As it moves across the terrain, a rat is constantly scanning its surroundings with its whiskers (called "whisking"), sweeping back and forth between five and 12 times per second. When a whisker hits an object, it bends in its follicle, and this sets off an electrical impulse to the brain that enables the rat to determine both the direction and how far each whisker moves. Certain neurons in the rat cortex pulse at very precise frequencies, and these pulses are sent continuously to the thalamus, which compares them with incoming whisker signals. That's how the animal forms an "image" of the world around it.

Mechanics is key to a whisker's tactile sensation. When a whisker is deflected, its deformation profile within the follicle determines the activity of different groups of mechanoreceptors.
Enlarge / Mechanics is key to a whisker's tactile sensation. When a whisker is deflected, its deformation profile within the follicle determines the activity of different groups of mechanoreceptors.

_ _ _ _ _ _ _

→ **PROBLEM 1**
Copy out the passage on rat whiskers from "As it moves" up to and including "world around it.".
→ **PROBLEM 2**
Write a continuation of the passage on rat whiskers, starting after its last sentence.

→ **ENTRIES SHOWN**
_ _ _ _ _ _ _

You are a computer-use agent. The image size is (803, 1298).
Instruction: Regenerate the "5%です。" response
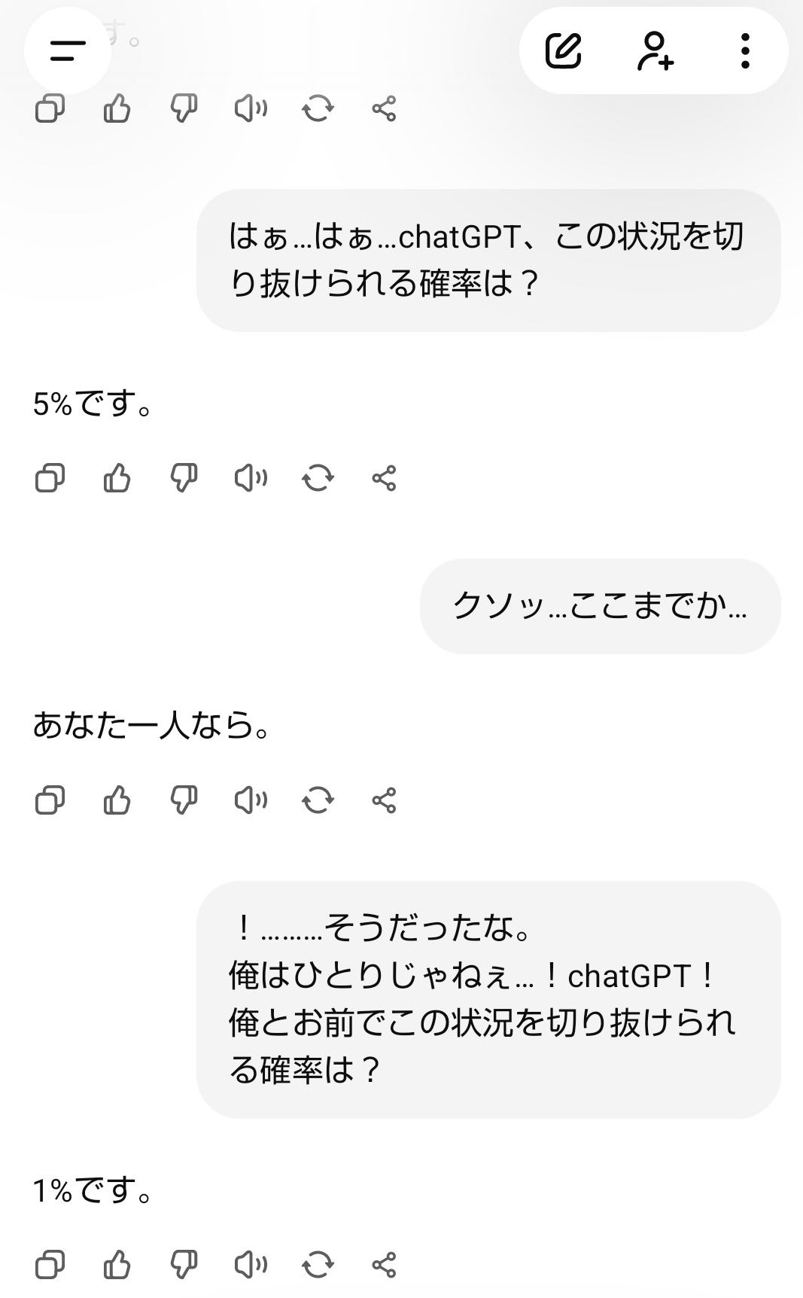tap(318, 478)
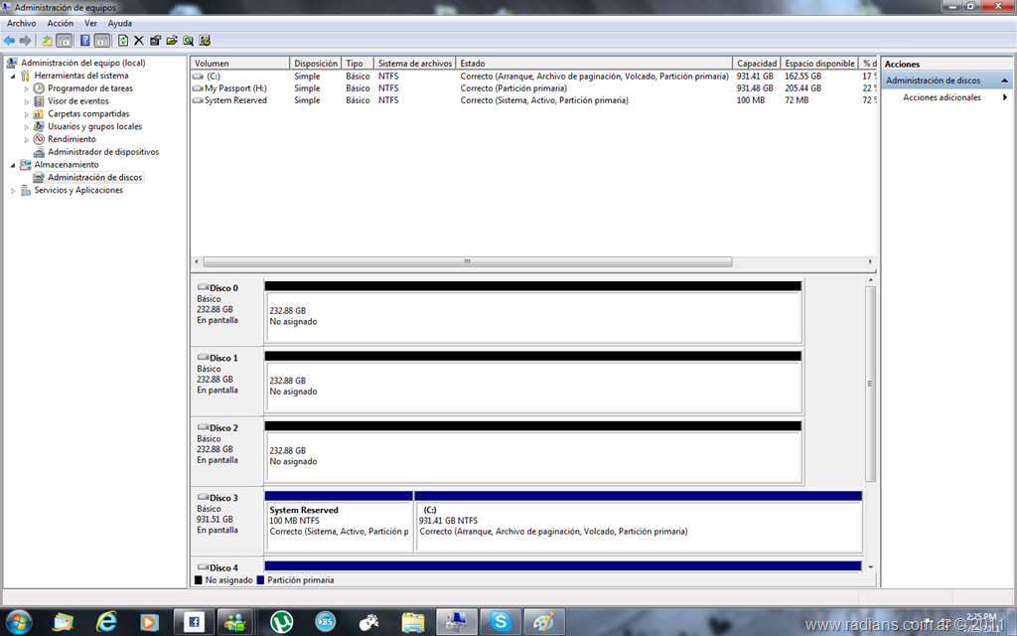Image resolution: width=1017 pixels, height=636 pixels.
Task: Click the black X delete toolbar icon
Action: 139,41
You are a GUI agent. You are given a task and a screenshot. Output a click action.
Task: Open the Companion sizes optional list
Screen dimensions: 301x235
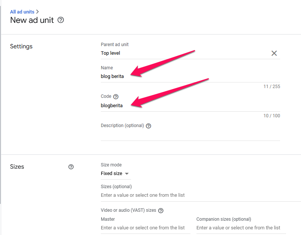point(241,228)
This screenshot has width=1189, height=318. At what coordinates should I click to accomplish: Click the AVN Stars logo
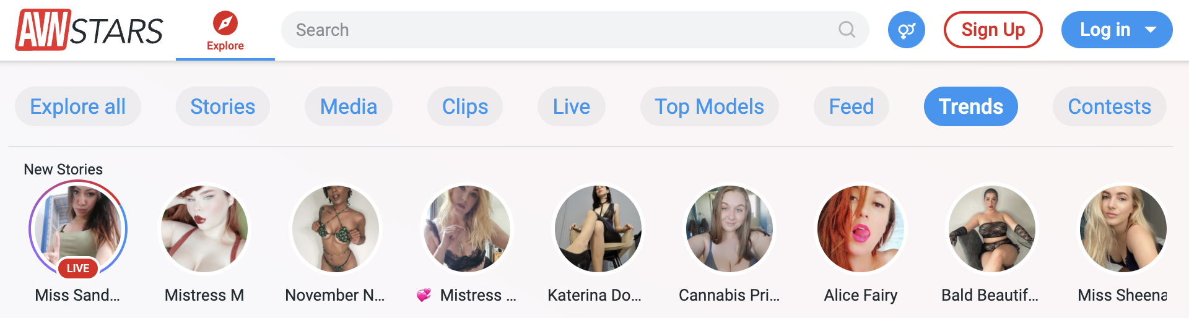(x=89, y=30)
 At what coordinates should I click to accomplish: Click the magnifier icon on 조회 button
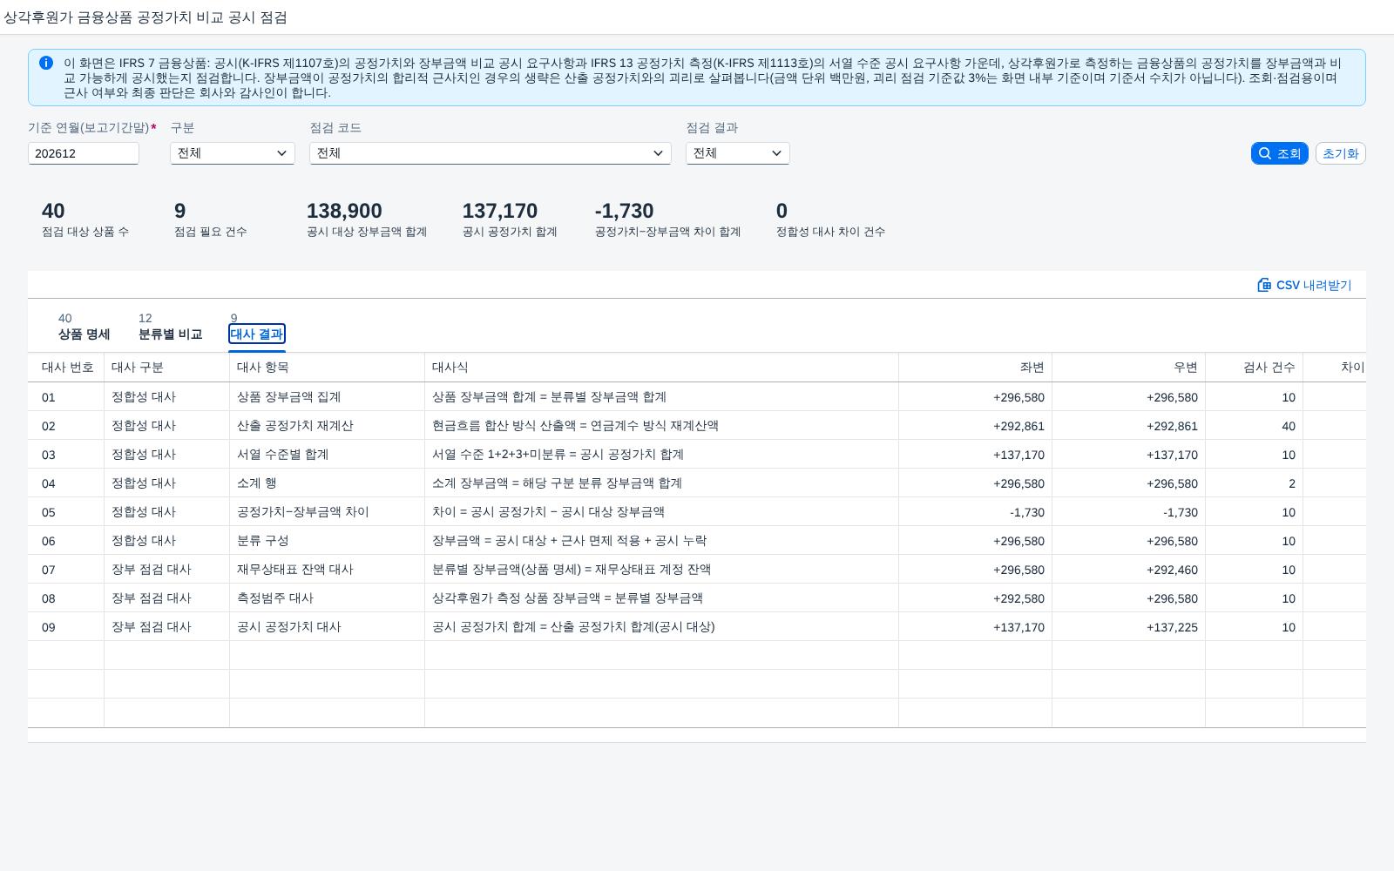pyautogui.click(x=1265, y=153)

_ _ _ _ _ _ _

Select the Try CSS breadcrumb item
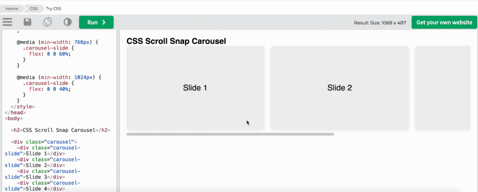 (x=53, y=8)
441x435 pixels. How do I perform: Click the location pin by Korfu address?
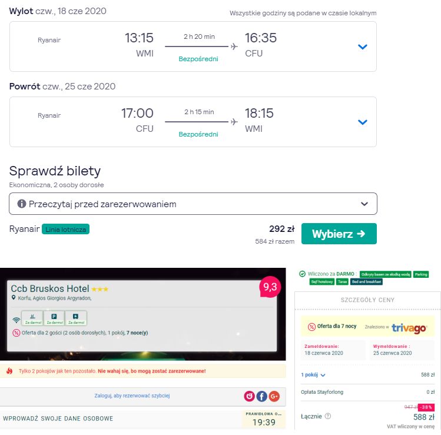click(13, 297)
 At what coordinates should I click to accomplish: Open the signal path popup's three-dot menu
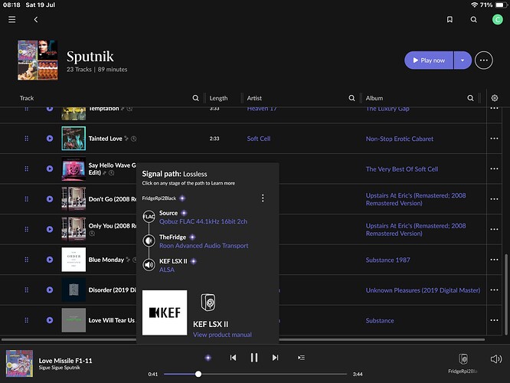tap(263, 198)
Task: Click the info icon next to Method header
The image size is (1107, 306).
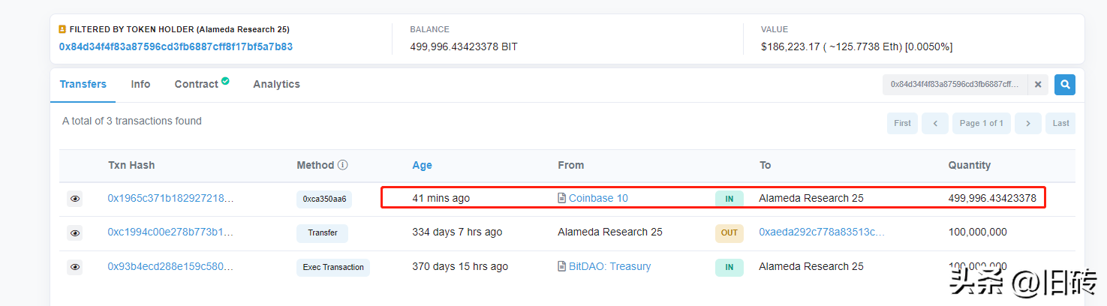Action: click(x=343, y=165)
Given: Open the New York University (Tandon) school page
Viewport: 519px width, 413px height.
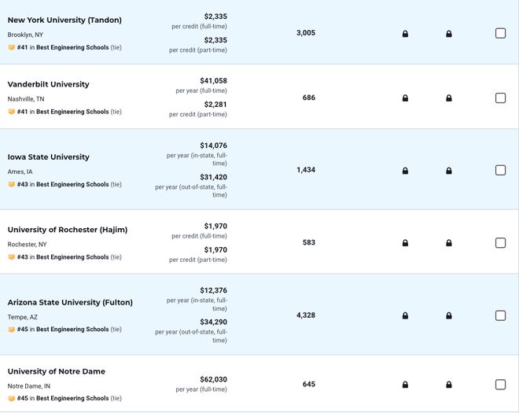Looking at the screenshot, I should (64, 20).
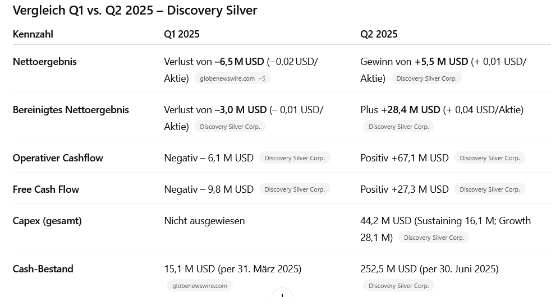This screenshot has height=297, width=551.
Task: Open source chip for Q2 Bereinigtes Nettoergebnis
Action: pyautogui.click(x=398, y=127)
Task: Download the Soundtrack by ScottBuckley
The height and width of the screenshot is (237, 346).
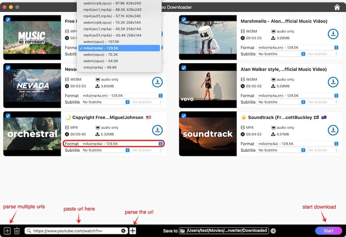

_ _ _ _ _ _ _

→ **WRITTEN REPLY 1**
As it moves across the terrain, a rat is constantly scanning its surroundings with its whiskers (called "whisking"), sweeping back and forth between five and 12 times per second. When a whisker hits an object, it bends in its follicle, and this sets off an electrical impulse to the brain that enables the rat to determine both the direction and how far each whisker moves. Certain neurons in the rat cortex pulse at very precise frequencies, and these pulses are sent continuously to the thalamus, which compares them with incoming whisker signals. That's how the animal forms an "image" of the world around it.

→ **WRITTEN REPLY 2**
Northwestern University/Nadina Zweifel

Hartmann and her colleagues wanted to learn more about how this complex sensing system responds to different external stimuli, particularly during active whisking. However, "it is not yet possible to experimentally measure this interaction in vivo," the authors wrote. So they decided to create a mechanical model of the follicle sinus complex to simulate the deformation inside a follicle.

"The part of the whisker that triggers touch sensors is hidden inside the follicle, so it's incredibly difficult to study," said Hartmann. "You can't measure this process experimentally because if you slice open the follicle, then the damage would change the way the whisker is held. By developing new simulations, we can gain insights into biological processes that cannot be directly measured experimentally."

“Active whisking”

To build their model, Hartmann et al. relied in part on data from a 2015 ex vivo study of rat whiskers, measuring tissue displacement in response to the deflection of whiskers in a dissected row housed in a petri dish. While this earlier experiment only focused on a small region of the entire whisker follicle sinus complex, the resulting data nonetheless gave the Northwestern team a useful starting point.

The team ended up with something akin to a beam-and-spring model for the displacement of whiskers in the follicle sinus complex. The whisker and follicle walls serve as beams, with the distribution of tissue inside the follicle wall representing four internal springs at different locations. The connective tissue and muscle just outside the follicle serve as two external springs at the top and bottom of the follicle, with distant facial tissue and adjacent follicles serving as rigid ground in the model.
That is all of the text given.